GBPUSD – fundamental overview

All has been relatively quiet for this major pair in the early week, with the market content on some quiet summer consolidation. There has been no economic data of note to influence price action, and the Pound is mostly supported on dips from broad based profit taking on US Dollar longs. Still, we did get a lot of good Sterling demand in the previous week following some hawkish BOE Carney comments and a surge in UK wages, and the market will be looking to today’s BOE Minutes for added confirmation of the central bank’s move towards a more restrictive monetary policy in the coming months.

USDJPY – technical overview

Although the broader uptrend remains firmly intact, the market has been showing signs of exhaustion off fresh multi-year highs at 125.85. Tuesday’s bearish reversal day now opens the door for deeper setbacks in the sessions ahead, potentially back down towards the recent 121.32 low. Monthly studies are highly overextended and have been warning of the need for additional consolidation and correction, to allow for these studies to unwind. As such, for the time being, rallies may continue to be well capped towards 125.00.

Screen Shot 2015-07-21 at 5.59.30 PM

  • R2 125.00 – Psychological – Strong
  • R1 124.48 –21Jul high – Medium
  • S1 123.26 – 15Jul low – Medium
  • S2 122.92 – 14Jul low – Strong

USDJPY – fundamental overview

The quiet economic calendar has this market focused on other themes at the moment, and it seems the downside pressure in US equities on the back of some disappointing earnings has inspired some profit taking. The Yen is still finding solid demand in flight to safety environments and any signs of additional downside pressure in risk assets could invite a deeper appreciation. While comments from BOJ Kuroda offered nothing new on Tuesday, the fact that the central banker reaffirmed there was no need for additional QE may have also contributed to Yen gains. Looking ahead, Wednesday’s calendar is also quite light, with some second tier Japan data unlikely to influence, with the only standout coming in the form of US existing home sales.

EURCHF – technical overview

The market has finally leveled out after a multi-day drop out from the February high at 1.0815. From here, there is risk for a recovery back towards 1.0815 in the days ahead, with any setbacks expected to be very well supported above 1.0300 on a daily close basis. Look for a push back above 1.0575 to strengthen the constructive outlook and accelerate gains. Ultimately, only a daily close below 1.0235 would compromise the recovery outlook and give reason for pause.

Screen Shot 2015-07-21 at 5.59.45 PM

  • R2 1.0575 – 4Jun high – Strong
  • R1 1.0525 – 10Jul high – Medium
  • S1 1.0355 – 6Jul low – Medium
  • S2 1.0315 – 29Jun low – Strong

EURCHF – fundamental overview

While Swiss trade data came in a good deal better than expected on Tuesday, the data may have been a little deceiving with strong imports driving the healthy result.
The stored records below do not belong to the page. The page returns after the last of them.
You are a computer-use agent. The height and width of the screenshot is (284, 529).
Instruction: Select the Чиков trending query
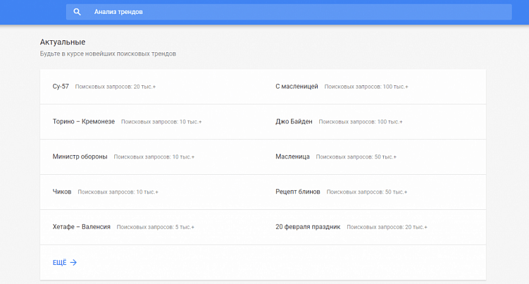pyautogui.click(x=62, y=192)

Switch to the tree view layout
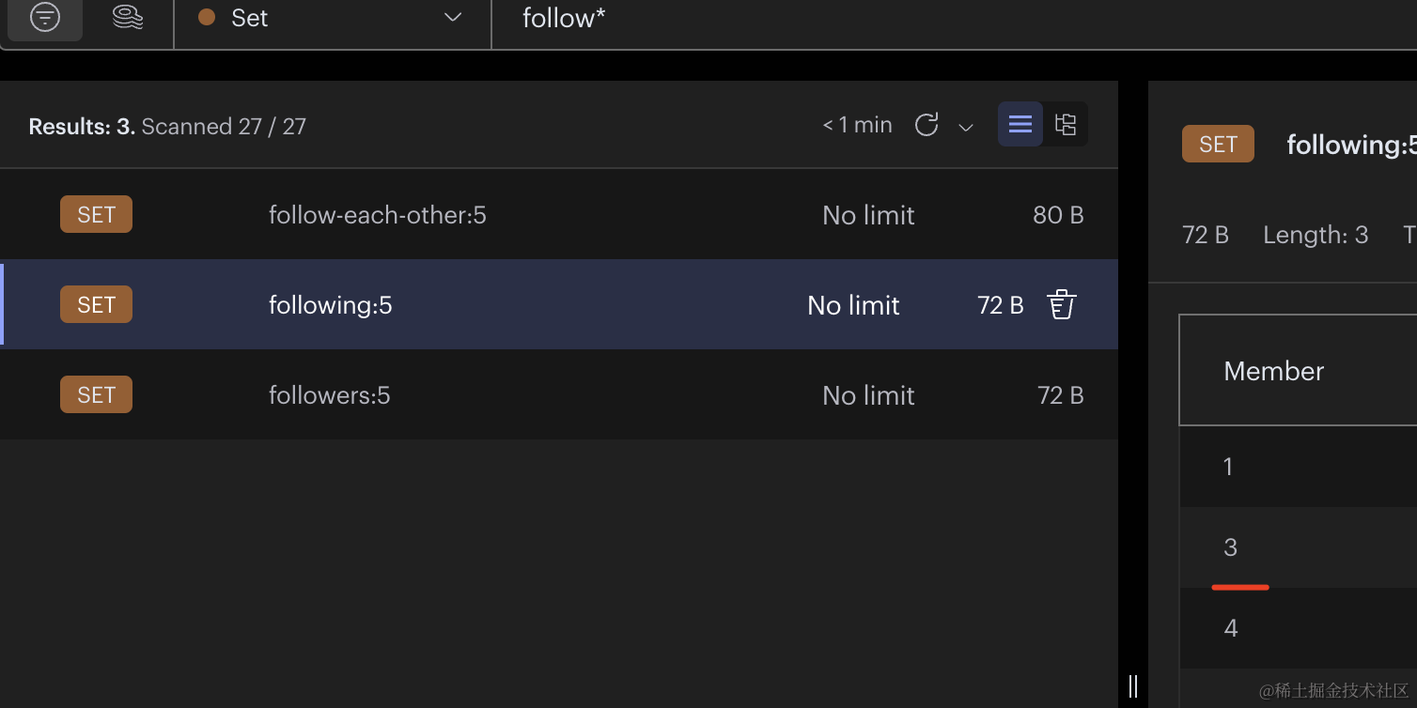(1066, 124)
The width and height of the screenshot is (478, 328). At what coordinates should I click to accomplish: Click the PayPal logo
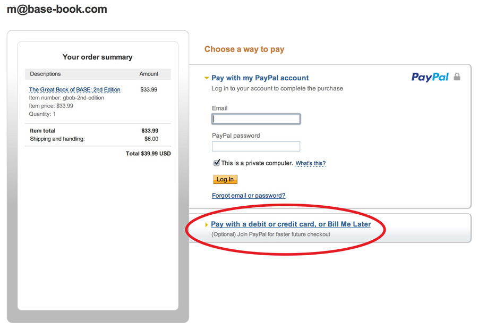point(430,78)
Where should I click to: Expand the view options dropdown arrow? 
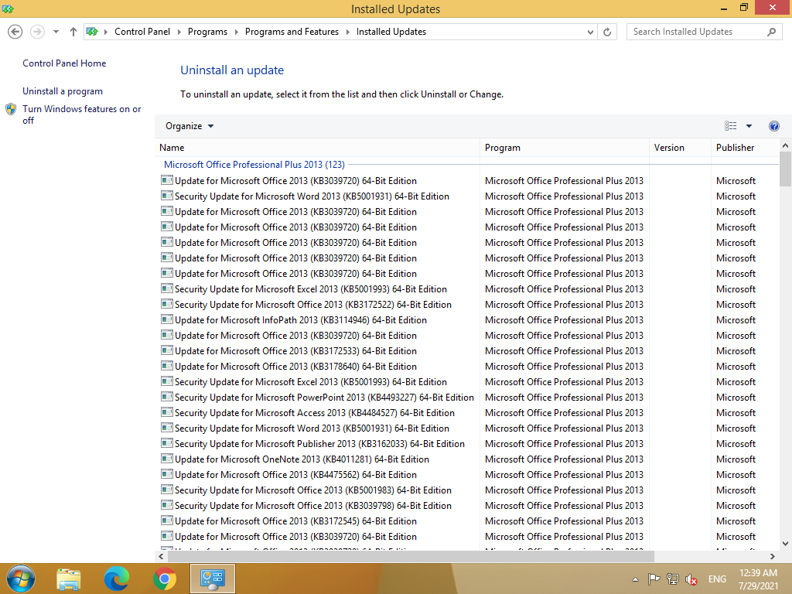[749, 126]
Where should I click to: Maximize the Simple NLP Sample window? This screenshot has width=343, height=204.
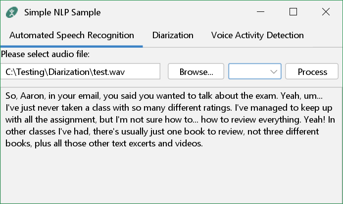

Exports on the other hand were down a good deal from previous, slipping into negative territory, something clearly impacted by an unwelcome appreciation in the Franc. Interestingly enough, even with some intensified downside pressure in US equities, the EURCHF rate managed to hold up well on Tuesday. Overall, reassurances from the SNB that it will continue to support dips in this market have been well received by investors, happy to ride on the central bank’s back. However, if this equity pullback gains momentum, it could invite more downside pressure on the cross rate.

AUDUSD – technical overview

The downtrend remains firmly intact, with the market extending declines to fresh multi-year lows and gravitating closer to next key psychological barriers at 0.7000. Still, with daily studies looking a little stretched, the market has deferred to a period of short-term correction. But look for rallies to be very well capped ahead of 0.7600, with only a break back above to take the immediate pressure off the downside.

Screen Shot 2015-07-21 at 5.59.55 PM

  • R2 0.7533 – Previous Base – Strong
  • R1 0.7496 – 10Jul high – Medium
  • S1 0.7327 – 20Jul/2015 low – Strong
  • S2 0.7240 – May 2009 low – Medium

AUDUSD – fundamental overview

Overall, the Australian Dollar has benefitted in recent trade from some broad based profit taking on long US Dollar positions. Early Wednesday developments haven’t offered much in the way of any new directional insight, with Aussie CPI coming in on the whole as expected, while RBA Stevens sounded rather balanced after leaving the door open for additional rate cuts but also saying rates were appropriate at current levels and that he was optimistic with the outlook for the economy. Otherwise, commodities prices remain under pressure and as such, should continue to act as a strain on the correlated currency.

USDCAD – technical overview

Fresh multi-year highs for this pair, with the market surging through the previous 2015 high at 1.2835. From here, scope exists for a continuation of gains towards the 2009 peak at 1.3065. Daily studies are however starting to correct from overbought readings and this could open the door for some downside over the coming sessions before the uptrend reasserts for an assault on 1.3065. Look for any setbacks to be very well supported ahead of 1.2600 in favour of the next higher low and bullish continuation.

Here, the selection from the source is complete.